Shopping Is In The Bag
Sydney Morning Herald
Thursday September 8, 1988
I SHOP - therefore I am" is the message of the Hyde Park Barracks' latest exhibition, Carried Away, which opens on Wednesday. The show features part of the shopping bag collection of the Baldenwegs, a Swiss family now resident in Sydney, plus loans from other collections.
Marie-Claire Baldenweg has been collecting bags since the 1970s and admits to a personal collection of about 4,000 plastic bags.
"They are very often on the edge between something precious and being trash," she says. "More and more, these bags have become part of my life."
A self-taught painter ("a sort of trans-realism"), she began to use plastic bags as part of her paintings 10 years ago. Marie-Claire has painted several pictures to accompany Carried Away. Most of them will hang in the Hyde Park Barracks cafe and one will be in the exhibition. "Art is serious," she says, "but bags are not so serious."
Shopping bags are as much a part of the Reebok generation as croissants for breakfast and baggy jeans. Shopping bags provide instant identity ("you are where you shop"), along with a special sense of intimacy with a larger, more powerful force. Shopping can be a religious experience.

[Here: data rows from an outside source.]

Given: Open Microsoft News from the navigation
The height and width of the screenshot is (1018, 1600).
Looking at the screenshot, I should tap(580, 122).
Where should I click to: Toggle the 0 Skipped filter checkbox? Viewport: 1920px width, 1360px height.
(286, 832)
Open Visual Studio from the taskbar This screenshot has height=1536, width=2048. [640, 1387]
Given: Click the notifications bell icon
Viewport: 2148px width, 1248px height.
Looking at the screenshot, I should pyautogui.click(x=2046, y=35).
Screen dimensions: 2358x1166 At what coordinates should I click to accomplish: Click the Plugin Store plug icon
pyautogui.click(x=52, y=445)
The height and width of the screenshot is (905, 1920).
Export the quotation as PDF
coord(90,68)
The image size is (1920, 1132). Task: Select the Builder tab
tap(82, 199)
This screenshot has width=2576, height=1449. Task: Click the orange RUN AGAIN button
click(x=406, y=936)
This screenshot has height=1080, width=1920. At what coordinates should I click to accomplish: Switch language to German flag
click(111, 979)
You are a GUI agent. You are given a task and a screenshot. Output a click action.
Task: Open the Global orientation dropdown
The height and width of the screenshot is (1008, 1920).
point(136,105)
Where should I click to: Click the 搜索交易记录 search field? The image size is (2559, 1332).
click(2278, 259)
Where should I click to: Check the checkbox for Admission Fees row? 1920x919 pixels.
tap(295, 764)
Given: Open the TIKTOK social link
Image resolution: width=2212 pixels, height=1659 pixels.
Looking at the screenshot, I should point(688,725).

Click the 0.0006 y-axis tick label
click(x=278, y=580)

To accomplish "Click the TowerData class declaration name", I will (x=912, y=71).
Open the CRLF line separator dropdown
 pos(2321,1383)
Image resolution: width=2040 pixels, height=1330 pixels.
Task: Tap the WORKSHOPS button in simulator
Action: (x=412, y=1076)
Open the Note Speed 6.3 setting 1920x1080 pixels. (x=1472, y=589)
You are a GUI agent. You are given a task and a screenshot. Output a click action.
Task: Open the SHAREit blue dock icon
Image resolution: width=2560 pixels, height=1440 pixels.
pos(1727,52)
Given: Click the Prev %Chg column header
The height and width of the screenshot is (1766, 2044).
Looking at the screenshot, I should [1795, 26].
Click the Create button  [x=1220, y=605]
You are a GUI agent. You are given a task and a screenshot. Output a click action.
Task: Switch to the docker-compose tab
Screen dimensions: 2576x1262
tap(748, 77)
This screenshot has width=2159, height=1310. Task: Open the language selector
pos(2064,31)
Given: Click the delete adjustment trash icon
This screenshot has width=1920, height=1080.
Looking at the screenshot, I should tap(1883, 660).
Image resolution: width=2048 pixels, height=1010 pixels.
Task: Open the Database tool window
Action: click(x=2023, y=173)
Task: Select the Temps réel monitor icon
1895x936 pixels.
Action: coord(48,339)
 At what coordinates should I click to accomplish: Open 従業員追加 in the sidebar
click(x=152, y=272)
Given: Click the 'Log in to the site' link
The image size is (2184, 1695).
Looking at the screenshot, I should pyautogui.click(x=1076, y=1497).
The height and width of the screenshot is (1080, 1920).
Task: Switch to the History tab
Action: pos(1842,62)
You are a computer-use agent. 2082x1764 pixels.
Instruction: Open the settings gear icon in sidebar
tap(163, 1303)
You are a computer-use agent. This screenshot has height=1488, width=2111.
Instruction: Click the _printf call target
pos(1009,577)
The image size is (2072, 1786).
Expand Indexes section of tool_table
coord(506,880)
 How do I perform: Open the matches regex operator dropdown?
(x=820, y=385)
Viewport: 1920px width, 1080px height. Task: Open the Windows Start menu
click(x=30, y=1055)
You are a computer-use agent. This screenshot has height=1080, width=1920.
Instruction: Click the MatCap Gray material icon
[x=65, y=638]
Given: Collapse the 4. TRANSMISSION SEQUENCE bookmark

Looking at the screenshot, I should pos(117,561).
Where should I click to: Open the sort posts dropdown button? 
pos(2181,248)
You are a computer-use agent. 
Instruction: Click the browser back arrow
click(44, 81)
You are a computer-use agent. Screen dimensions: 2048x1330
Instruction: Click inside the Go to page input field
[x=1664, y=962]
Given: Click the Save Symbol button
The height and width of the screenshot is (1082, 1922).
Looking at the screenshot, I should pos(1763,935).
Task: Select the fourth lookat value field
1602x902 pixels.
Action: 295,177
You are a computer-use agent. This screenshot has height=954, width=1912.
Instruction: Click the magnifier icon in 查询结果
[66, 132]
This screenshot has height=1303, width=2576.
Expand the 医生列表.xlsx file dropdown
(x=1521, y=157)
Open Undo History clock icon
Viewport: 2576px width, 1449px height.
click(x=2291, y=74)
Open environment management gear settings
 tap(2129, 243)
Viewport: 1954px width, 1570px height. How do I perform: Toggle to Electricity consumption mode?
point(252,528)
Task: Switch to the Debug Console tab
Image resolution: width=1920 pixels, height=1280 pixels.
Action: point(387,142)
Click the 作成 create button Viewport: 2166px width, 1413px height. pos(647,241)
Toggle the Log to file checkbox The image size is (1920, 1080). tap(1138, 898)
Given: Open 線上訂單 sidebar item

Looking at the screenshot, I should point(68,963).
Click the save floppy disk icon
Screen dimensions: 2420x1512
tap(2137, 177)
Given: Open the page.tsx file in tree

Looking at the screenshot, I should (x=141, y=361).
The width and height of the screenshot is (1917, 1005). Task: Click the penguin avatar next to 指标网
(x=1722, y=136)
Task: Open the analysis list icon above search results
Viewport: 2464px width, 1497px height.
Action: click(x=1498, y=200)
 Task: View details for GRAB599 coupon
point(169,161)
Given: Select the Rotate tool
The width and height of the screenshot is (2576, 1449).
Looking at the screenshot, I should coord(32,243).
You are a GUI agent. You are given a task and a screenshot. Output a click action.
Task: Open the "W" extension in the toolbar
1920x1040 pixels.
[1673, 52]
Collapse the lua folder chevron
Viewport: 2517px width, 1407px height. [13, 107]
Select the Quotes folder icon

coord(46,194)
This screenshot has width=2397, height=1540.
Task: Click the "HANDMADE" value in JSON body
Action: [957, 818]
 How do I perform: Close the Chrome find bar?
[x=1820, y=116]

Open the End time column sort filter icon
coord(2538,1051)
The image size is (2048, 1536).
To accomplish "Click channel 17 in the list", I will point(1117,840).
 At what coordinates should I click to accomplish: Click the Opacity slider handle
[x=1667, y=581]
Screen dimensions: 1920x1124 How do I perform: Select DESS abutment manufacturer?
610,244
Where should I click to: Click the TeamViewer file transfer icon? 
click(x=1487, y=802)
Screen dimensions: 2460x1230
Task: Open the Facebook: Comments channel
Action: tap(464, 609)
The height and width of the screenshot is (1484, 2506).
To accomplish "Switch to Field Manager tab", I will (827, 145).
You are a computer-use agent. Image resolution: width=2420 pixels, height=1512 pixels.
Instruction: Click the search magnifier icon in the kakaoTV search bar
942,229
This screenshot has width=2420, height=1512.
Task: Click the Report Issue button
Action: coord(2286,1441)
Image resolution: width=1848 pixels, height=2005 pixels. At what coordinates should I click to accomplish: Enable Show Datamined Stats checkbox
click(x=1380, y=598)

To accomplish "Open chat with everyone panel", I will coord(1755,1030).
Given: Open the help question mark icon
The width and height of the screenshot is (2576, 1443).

Like the endless wanderings of the ancient hunter-gatherers, shoppers of the '80s are driven from shop to shop by primitive desires as intense as the sexual urge. "Born to shop" is a popular slogan in New York, where shopping-as-a-way-of-life was invented. Bloomingdales, the retailing giant which helped create this miracle, calls these obsessive shoppers "the Saturday generation".
This force is so powerful that armies of architects (always willing to serve), advertising agents (ditto) and retailers have been mobilised to meet these dark needs. The result so far? The suburban shopping mall (the major architectural contribution to the late 20th century), the glamour retailer and the designer shopping bag.
The raging virus of affluenza is responsible for this acquisitive Bag Culture. Mere possession of consumer goods is not enough. Where one shops has become the critical matter. This makes the shopping bag even more important. "It ain't what you bought - it's the place where you got it" is an apt paraphrase of an old tune.
Curiously, it wasn't that long ago that "bagging" was a slang term for disparaging comment and "rough as bags" meant uncouth. However, "bagman" or"bagwoman" still persists as a nasty term, just as the phenomena of these urban wanderers lingers. The summer season approaches when the bagpeople reappear, as surely as the frangipani and the jacaranda.
Among the theories advanced for the persistence of the bagpeople, the diagnosis of "shopping burn-out" is the most convincing. The theory argues that bagpeople are refugees from the leisure class who have cut up their gold cards and taken to the streets. Unable to abandon the material world entirely, they cling to their tattered shopping bags for comfort, hovering near the bronze doors of the fashion emporiums.
Shopping bags have become such icons of the consumer culture that the US Smithsonian Institute collects them. There are several books devoted to the study of shopping bags, such as Shopping Bag Design (a modest $130) and The Shopping Bag ($42.99). Both these glossy volumes are available from Lamella in Darlinghurst, which, by the bookstore's own admission, has rather pedestrian shopping bags.
Exhibitions of shopping bags have been held by museums and collectors throughout the world, and David Hockney, Frank Stella and the architect Michael (I'll design anything) Graves have created original shopping bags. Even the late Toulouse-Lautrec, Matisse and Andy Warhol have been resurrected and pressed into service on bags.